Pada akhirnya, kebijakan tidak merekomendasikan susu formula saat banjir bukanlah larangan semata, tetapi langkah perlindungan berbasis bukti ilmiah. Risiko infeksi tinggi, sulitnya memenuhi standar keamanan penyajian formula, dan kerentanan bayi terhadap komplikasi membuat ASI menjadi pilihan paling aman dan protektif dalam kondisi krisis. Formula tetap dapat diberikan bila memang diperlukan, namun harus melalui evaluasi dan pengawasan tenaga kesehatan.

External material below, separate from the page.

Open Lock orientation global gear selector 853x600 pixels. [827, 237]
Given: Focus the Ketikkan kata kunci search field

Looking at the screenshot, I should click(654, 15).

Semoga keadaan di wilayah terdampak segera membaik, bantuan semakin lancar dan merata, serta setiap anak dapat kembali memperoleh lingkungan yang aman dan sehat.
Referensi
¹ WHO. How to Prepare Formula Safely, 2022.
² WHO & FAO. Hygiene and Sterilization for Infant Feeding, 2020.
³ UNICEF. Infant Feeding in Emergencies Operational Guidance, 2017.
⁴ IFE Core Group. Infant and Young Child Feeding in Emergencies Guidelines, 2010.
⁵ WHO & UNICEF. Breastfeeding in Emergencies Guidance, 2020.